*WHAT TO WORK ON*:
1. Answer these questions about the court ruling, one per line:
(a) What offence was the accused charged with?
(b) On what date was the case heard?
(c) Which section of the Criminal Procedure Code does the ruling cite on no case to answer?
2. Decide whether each statement agrees with the court ruling, and quote the words that settle it:
(a) The case came before a Resident Magistrate.
(b) The Prosecution agreed that the accused had no case to answer.
(c) The ruling treats the 1962 Practice Note as limited to civil cases.
3. Write the next part of the court ruling, picking up after its final sentence.

*QUOTED PASSAGE*:
▼▼▼

IN THE FIRST CLASS MAGISTRATE’S COURT
AT NAUSORI
FIJI ISLANDS


Traffic Case No. 5320 of 2008


STATE


V


ASHIS PRASAD


Before Chaitanya Lakshman
Resident Magistrate


For Prosecutor: Ins. Ali
Accused: Present – Mr S Kumar


RULING


The accused was charged with Careless Driving, contrary to Section 99(1) and 114 of the Land Transport Act (1998).


The case was heard on 4th January 2010.


At the conclusion of the Prosecution case the counsel for the accused made a submission for no case to answer. The Prosecution argued that the accused had a case to answer.


The Law on No Case to Answer


Section 210 of the Criminal Procedure Code provides that: "if at the close of the evidence in support of the charge it appears to the Court that a case is not made out against the accused person sufficiently to require him to make a defence, the Court shall dismiss the case and shall forthwith acquit the accused".


A Practice Note [1962] 1 All ER 448 directed that in criminal cases, which is also applicable in traffic cases:


"A submission that there is no case to answer may properly be made and upheld (a) when there has been no evidence to prove an essential element in the alleged offence; (b) when the evidence adduced by the prosecution has been so discredited as the result of cross-examination or is so manifestly unreliable that no reasonable tribunal could safely convict on it. Apart from these two situations a tribunal should not in general be called upon to reach a decision as to conviction or acquittal until the whole of the evidence which either side wishes to tender has been placed before it. If however, a submission is made that there is no case to answer, the decision should depend not so much on whether the adjudicating tribunal (if compelled to do so) would at that stage convict or acquit but on whether the evidence is such that a reasonable tribunal might convict. If a reasonable tribunal might convict on the evidence so far laid before it, there is a case to answer."

▲▲▲

*GIVEN INFORMATION*:
▼▼▼

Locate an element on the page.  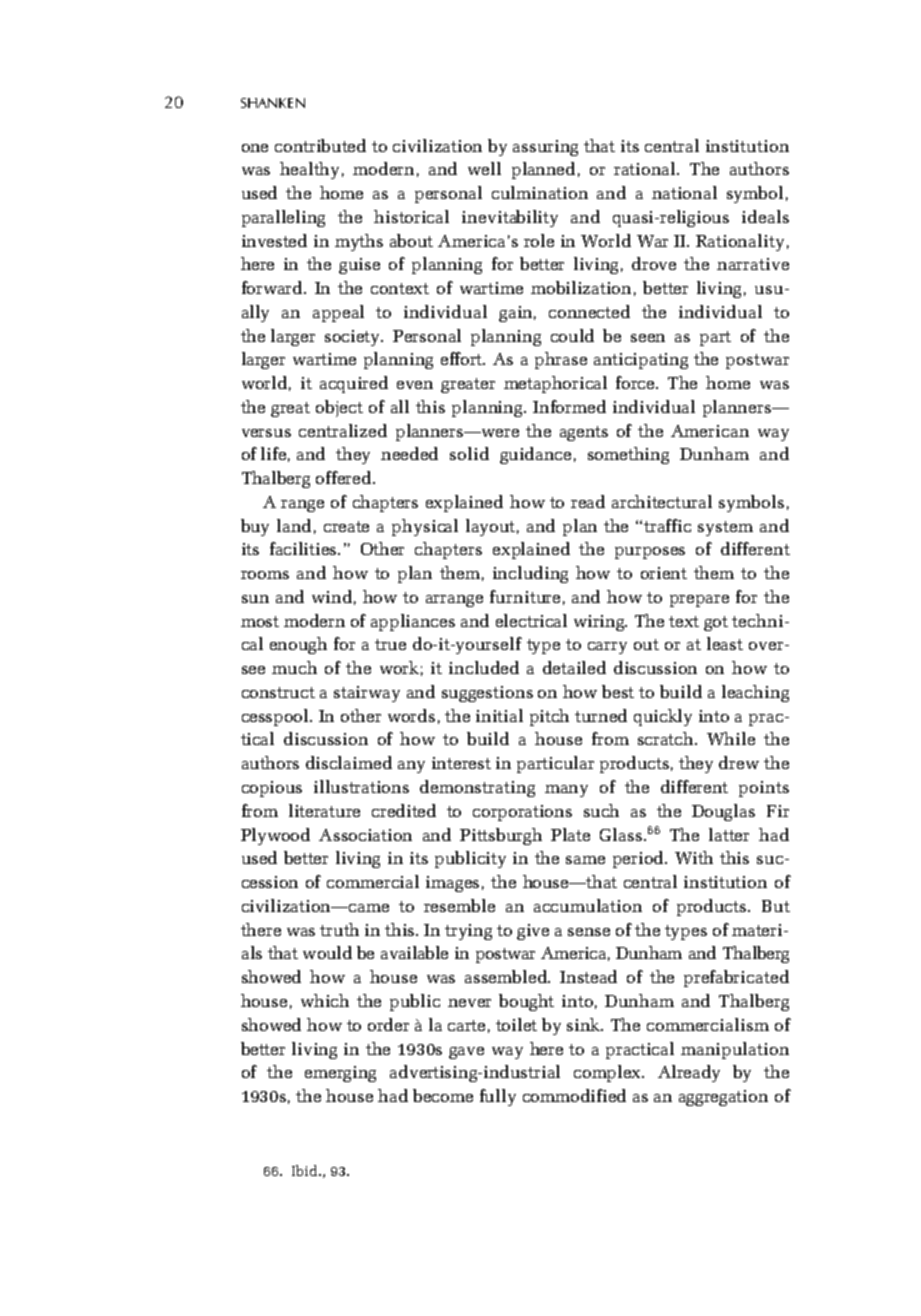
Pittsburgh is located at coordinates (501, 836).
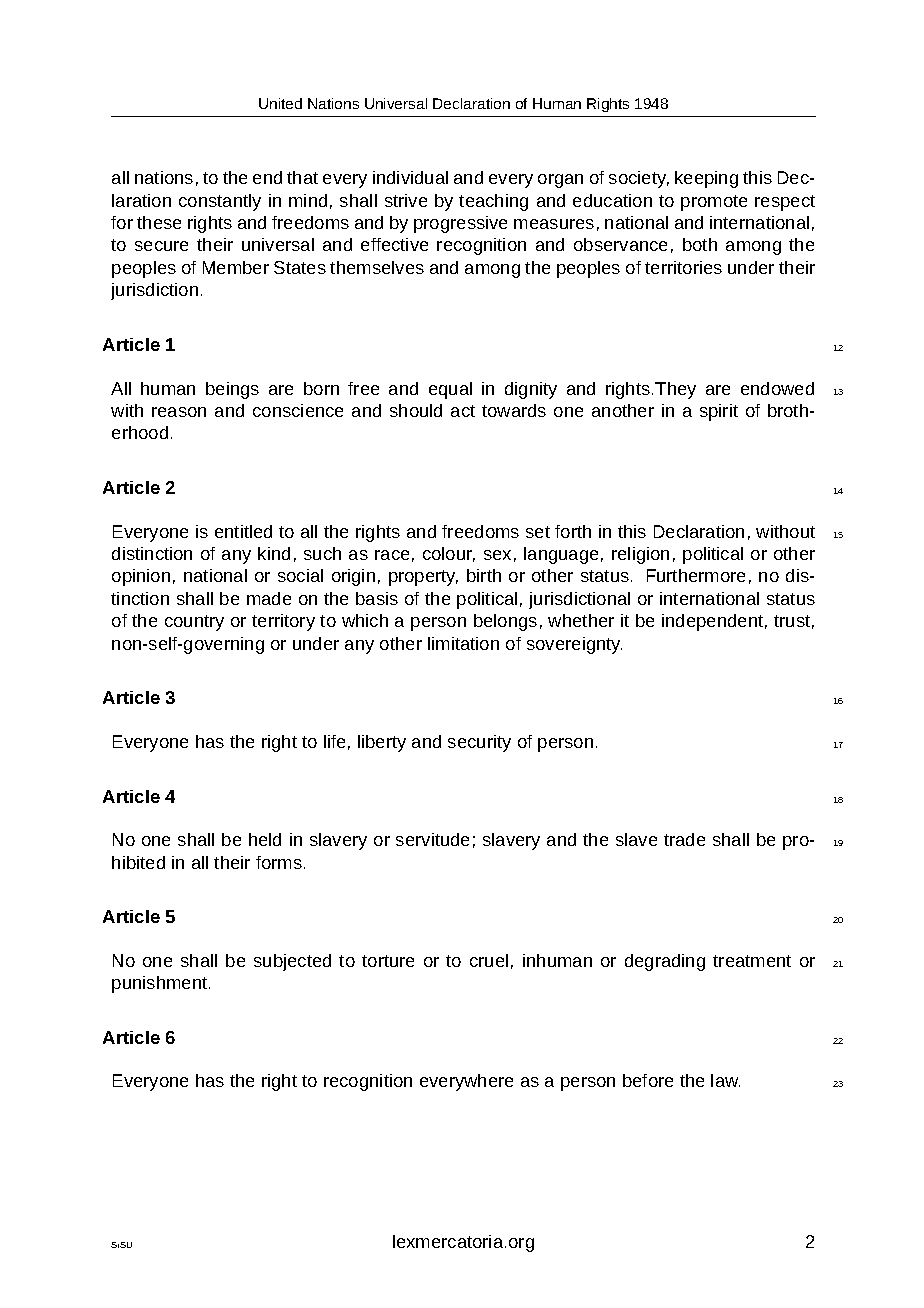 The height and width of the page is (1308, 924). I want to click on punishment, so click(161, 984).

▲▲▲

*ANSWERS TO EACH TASK*:
1.
(a) Careless Driving, contrary to Section 99(1) and 114 of the Land Transport Act (1998).
(b) 4th January 2010.
(c) Section 210.

2.
(a) Yes: "Before Chaitanya Lakshman" and "Resident Magistrate".
(b) No: "The Prosecution argued that the accused had a case to answer."
(c) No: "directed that in criminal cases, which is also applicable in traffic cases".

3.
In R v. Jai Chand [1972] 18 FLR 101, Justice Grant stated that "the decision as to whether or not there is a case to answer should depend not so much on whether the adjudicating tribunal would at that stage convict or acquit but on whether the evidence is such that a reasonable tribunal properly directing its mind to the law and the evidence could or might convict on the evidence so far laid before it. In other words, at the close of the prosecution case the Court should adopt an objective test as distinct from the ultimate subjective test to be adopted at the close of the trial. But the question does not depend solely on whether there is some evidence irrespective of its credibility or weight sufficient to put the accused on his defence. A mere scintilla of evidence can never be enough nor can any amount of worthless discredited evidence".


The Evidence


The Prosecution in this case called 3 witnesses.


Pw- 1 was SC Daven Singh. The other two witnesses were: (a) Pc Avinesh (b) PC Elia.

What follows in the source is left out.